# Mental Health Sentiment Analysis

This notebook trains a sentiment analysis model for mental health text using LLaMA 2.

## Setup and Installation

**Important:** LLaMA 2 requires a Hugging Face account and access token. 
1. Create an account at https://huggingface.co
2. Request access to LLaMA 2 at https://huggingface.co/meta-llama/Llama-2-7b-chat-hf
3. Create a token at https://huggingface.co/settings/tokens
4. In Google Colab: Add the token as a secret named `HF_TOKEN`
5. Locally: Set it as environment variable or use `huggingface-cli login`

In [None]:
# Install required packages
!pip install -q transformers datasets scikit-learn pandas torch streamlit gdown accelerate bitsandbytes

## Step 1: Download and Load Dataset

In [None]:
import os
import pandas as pd
from sklearn.preprocessing import LabelEncoder

# Download dataset from Google Drive
# Dataset ID: 1B5QpclAWO_x78sYTx63Q05yv1kwc_hno
dataset_file = "rmhd_labeled_merged.csv"

# Check if running in Colab
is_colab = 'COLAB_GPU' in os.environ or 'google.colab' in str(get_ipython())

if is_colab:
    !pip install -q gdown
    !gdown 1B5QpclAWO_x78sYTx63Q05yv1kwc_hno -O {dataset_file}
    file_path = f"/content/{dataset_file}"
else:
    file_path = dataset_file

# Load and prepare the dataset
if not os.path.exists(file_path):
    raise FileNotFoundError(f"Dataset file not found at {file_path}. Please download it first.")

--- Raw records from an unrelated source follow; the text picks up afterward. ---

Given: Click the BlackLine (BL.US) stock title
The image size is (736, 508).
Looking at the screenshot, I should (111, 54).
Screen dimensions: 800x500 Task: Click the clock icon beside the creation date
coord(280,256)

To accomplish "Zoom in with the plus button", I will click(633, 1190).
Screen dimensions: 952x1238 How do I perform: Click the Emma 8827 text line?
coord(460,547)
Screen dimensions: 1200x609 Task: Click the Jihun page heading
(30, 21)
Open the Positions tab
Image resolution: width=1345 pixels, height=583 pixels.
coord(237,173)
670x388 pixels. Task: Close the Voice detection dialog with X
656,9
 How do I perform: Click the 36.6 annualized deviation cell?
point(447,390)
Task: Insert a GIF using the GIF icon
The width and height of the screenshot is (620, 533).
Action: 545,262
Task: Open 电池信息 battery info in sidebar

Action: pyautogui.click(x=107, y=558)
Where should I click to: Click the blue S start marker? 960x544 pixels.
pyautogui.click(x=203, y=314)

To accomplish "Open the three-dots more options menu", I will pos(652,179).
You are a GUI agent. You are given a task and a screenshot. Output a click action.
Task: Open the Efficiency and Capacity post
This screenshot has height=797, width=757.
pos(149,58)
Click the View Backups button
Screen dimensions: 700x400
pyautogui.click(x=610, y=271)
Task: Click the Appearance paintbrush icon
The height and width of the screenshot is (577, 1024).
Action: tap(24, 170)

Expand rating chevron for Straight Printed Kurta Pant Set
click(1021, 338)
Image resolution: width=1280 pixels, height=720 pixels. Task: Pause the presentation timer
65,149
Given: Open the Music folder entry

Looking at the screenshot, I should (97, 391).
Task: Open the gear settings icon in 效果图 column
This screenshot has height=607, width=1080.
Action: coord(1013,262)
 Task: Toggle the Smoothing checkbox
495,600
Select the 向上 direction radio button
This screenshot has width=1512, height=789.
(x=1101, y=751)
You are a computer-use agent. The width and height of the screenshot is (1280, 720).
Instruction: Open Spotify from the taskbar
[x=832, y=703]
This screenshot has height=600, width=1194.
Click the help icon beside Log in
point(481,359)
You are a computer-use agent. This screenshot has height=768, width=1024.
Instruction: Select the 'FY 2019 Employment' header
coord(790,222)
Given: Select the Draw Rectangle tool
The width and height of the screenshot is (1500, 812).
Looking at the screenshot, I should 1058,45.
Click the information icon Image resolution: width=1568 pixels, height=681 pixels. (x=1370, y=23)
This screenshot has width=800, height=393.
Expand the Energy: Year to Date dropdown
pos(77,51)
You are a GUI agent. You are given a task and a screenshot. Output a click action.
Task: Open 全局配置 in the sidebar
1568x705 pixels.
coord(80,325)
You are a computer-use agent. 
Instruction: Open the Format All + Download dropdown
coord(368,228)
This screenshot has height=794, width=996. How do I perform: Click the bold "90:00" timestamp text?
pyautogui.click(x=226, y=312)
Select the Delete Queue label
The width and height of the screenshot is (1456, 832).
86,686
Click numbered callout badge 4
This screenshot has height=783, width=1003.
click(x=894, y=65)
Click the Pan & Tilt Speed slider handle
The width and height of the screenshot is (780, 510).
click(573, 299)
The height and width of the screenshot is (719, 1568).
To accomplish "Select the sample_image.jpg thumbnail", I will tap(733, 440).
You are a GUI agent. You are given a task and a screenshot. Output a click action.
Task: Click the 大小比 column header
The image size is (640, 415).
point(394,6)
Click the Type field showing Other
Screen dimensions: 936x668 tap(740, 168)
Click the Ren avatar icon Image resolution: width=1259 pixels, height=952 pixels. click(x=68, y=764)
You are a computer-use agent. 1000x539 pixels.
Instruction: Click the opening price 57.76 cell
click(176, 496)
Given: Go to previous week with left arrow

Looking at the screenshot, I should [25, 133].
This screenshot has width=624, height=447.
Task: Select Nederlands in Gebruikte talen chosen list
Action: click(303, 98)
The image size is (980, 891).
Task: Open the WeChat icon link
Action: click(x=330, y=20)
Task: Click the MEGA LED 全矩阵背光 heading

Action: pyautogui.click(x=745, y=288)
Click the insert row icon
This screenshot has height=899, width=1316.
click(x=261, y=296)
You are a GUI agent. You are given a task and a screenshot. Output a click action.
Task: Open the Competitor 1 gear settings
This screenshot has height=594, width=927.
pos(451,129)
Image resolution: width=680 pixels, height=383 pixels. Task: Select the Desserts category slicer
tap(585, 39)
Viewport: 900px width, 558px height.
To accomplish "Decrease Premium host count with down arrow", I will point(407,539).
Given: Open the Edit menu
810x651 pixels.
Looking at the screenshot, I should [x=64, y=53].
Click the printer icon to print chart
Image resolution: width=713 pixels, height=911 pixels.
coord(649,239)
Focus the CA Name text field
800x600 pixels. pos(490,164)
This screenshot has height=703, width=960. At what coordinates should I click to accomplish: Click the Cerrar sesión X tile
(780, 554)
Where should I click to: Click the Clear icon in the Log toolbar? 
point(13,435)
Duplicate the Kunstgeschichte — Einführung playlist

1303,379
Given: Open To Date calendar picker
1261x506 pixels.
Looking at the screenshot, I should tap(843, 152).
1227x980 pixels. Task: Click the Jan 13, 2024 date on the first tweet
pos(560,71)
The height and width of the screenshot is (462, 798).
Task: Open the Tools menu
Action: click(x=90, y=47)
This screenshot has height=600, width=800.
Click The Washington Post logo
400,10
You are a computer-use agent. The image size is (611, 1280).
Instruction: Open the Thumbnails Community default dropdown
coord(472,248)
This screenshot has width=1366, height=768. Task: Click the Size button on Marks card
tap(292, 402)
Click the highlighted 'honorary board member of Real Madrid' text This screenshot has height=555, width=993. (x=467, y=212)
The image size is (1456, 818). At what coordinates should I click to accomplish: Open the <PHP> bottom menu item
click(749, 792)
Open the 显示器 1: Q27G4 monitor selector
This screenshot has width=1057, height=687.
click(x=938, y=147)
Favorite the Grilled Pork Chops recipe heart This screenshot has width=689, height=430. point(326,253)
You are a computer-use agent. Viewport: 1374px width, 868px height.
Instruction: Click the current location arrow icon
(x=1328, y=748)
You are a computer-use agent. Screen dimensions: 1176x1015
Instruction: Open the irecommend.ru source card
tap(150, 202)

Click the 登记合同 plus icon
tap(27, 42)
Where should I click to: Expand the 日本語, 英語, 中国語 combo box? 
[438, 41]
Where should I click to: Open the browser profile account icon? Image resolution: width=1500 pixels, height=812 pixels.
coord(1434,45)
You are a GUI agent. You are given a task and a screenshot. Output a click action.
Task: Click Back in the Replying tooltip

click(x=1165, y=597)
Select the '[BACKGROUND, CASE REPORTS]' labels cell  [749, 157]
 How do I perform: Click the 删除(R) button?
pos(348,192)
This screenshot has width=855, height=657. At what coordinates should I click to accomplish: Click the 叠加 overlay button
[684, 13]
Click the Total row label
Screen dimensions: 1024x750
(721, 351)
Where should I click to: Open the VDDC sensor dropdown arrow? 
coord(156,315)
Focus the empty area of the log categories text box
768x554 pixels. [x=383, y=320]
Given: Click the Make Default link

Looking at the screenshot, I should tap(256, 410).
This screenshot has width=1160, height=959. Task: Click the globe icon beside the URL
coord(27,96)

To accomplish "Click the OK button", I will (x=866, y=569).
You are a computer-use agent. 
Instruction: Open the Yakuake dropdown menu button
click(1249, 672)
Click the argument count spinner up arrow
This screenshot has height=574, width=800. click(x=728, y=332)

df = pd.read_csv(file_path)

# Handle different possible column names
if 'selftext' in df.columns:
    df = df.rename(columns={"selftext": "text"})
elif 'Text' in df.columns:
    df = df.rename(columns={"Text": "text"})

if 'Label' in df.columns:
    df = df.rename(columns={"Label": "label"})

# Clean the dataset
df = df[["text", "label"]].dropna()
df = df[df['text'].str.strip() != '']  # Remove blank rows

# Encode labels
le = LabelEncoder()
df["labels"] = le.fit_transform(df["label"])
label_names = list(le.classes_)
num_labels = len(label_names)

print(f"Dataset loaded successfully!")
print(f"Number of samples: {len(df)}")
print(f"Label names: {label_names}")
print(f"Number of labels: {num_labels}")
print(f"\nFirst few rows:")
print(df.head())

## Step 2: Convert to Hugging Face Dataset

In [None]:
from datasets import Dataset

# Convert to Hugging Face Dataset
dataset = Dataset.from_pandas(df[["text", "labels"]])

# Train-test split
tokenized_dataset = dataset.train_test_split(test_size=0.1, seed=42)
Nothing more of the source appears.